Keempat, kemampuan diri tidak akan berkembang dengan tren ini. Ketika mengubah perspektif dengan luas, maka pasti menyadari dengan sepenuhnya bahwa mahasiswa sejatinya memang tidak bisa dipisahkan dengan tugas.

Bagaimanapun kesulitan yang dirasakan dan juga sesibuk apa pun, tidak ada alasan atau celah untuk tidak mengerjakan tugas, apalagi malah pergi ke joki tugas.

Apalah arti kuliah jika tidak dilakukan dengan maksimal? Sudah berapa uang kuliah yang dikeluarkan?

Mahasiswa harus sadar bahwa budaya tersebut hanya akan membuat diri malas berpikir dan sulit berkembang. Sebab dengan mengerjakan tugas, mahasiswa dituntut untuk membaca dan kembali mempelajari materi sebelumnya.

Sadar atau tidak, apabila sudah terbuai dengan nikmatnya menggunakan jasa joki tugas, lantas ilmu apa yang akan dituai? Apa gunanya mendapatkan nilai akademik tinggi, namun tak sedikit pun pengetahuan yang bisa diperoleh.

Menurut salah satu pengguna Twitter @Fauzanalrasyid, tren ini bisa saja mencederai nilai-nilai pendidikan. Ia berpendapat pada sebuah utas yang mengatakan, “Kita menuntut negeri ini supaya baik dan dipimpin orang-orang jujur. Kalau begitu, mulai biasakan hidup jujur, apalagi dalam lingkungan akademis”.

Dampak negatif dari penggunaan jasa joki tidak hanya berlaku untuk individu mahasiswa itu sendiri, melainkan untuk seluruh bangsa Indonesia.

Sumber daya manusia unggul yang dicita-citakan seluruh bangsa akan sulit terwujud jika proses belajar dilakukan seperti itu. Jika dibiarkan terus menerus, maka penggunaan jasa joki dikhawatirkan akan menjadi sebuah budaya di dunia pendidikan. Tentunya semakin lama hal itu terjadi, semakin sulit pula upaya untuk mengatasinya. Selain itu, jika meninjau dari perspektif agama, hukum dari fenomena joki tugas ini adalah tidak diperbolehkan.

Sebuah artikel dari platform bimbinganislam.com yang menjawab tentang hukum menerima pembayaran jasa dari pembuatan sesuatu yang sesuai keahlian bahwa jika jasa yang anda tawarkan adalah seperti jasa pembuatan skripsi, tesis, disertasi, tugas sekolah, yang mana ini semua berasal dari ide dan usaha anda sendiri, bukan dari ide dan gagasan pihak yang memperkerjakan anda, maka yang demikian tidak diperbolehkan.

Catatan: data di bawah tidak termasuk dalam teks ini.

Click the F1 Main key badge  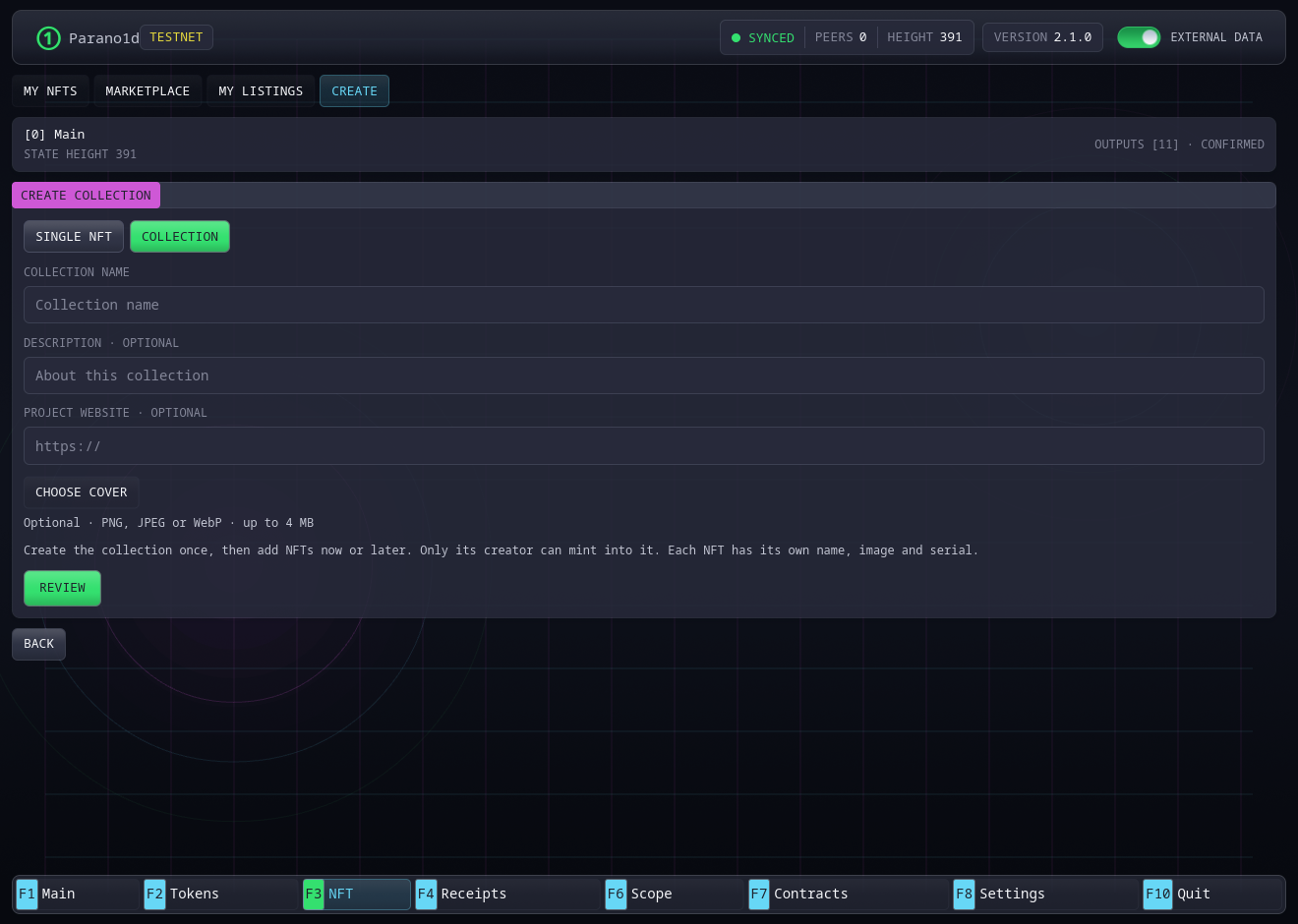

Karena sejatinya itu adalah kewajiban dari pihak yang bersangkutan, tugas dia untuk mengerjakannya sendiri atas dasar pikiran dan idenya, bukan atas hasil pikiran dan ide anda, jika demikian adanya justru ini adalah penipuan dan tolong menolong dalam perbuatan buruk.

Nabi shallallahu ‘alaihi wa sallam bersabda;

مَنْ غَشَّنَا فَلَيْسَ مِنَّا، وَالْمَكْرُ وَالْخِدَاعُ فِي النَّارِ

Artinya: “Barang siapa yang menipu, maka ia tidak termasuk golongan kami. Orang yang berbuat makar dan pengelabuan, tempatnya di neraka.” (HR. Ibnu Hibban, 326. Hadits ini shahih sebagaimana kata Syaikh Al Albani dalam Ash Shahihah, 1058).

Jadi, dapat disimpulkan bahwa tren joki tugas ini memiliki banyak dampak negatif daripada dampak positif, dan juga, civitas academica di perguruan tinggi harus menemukan solusi agar mahasiswa dapat mengerjakan tugasnya dengan penuh tanggung jawab, tanpa menggunakan jasa joki tugas.

Selain itu, orang-orang yang membuka jasa joki juga harus menghentikan jasa yang ditawarkannya. Bukan hanya sebatas memikirkan pendapatan yang akan mereka peroleh, tapi lebih dari itu. Seharusnya juga memikirkan bahwa kualitas mahasiswa Indonesia akan sulit berkembang ketika terus menerus mengandalkan tren joki tugas tersebut. Wallahu a’lam bisshawwab.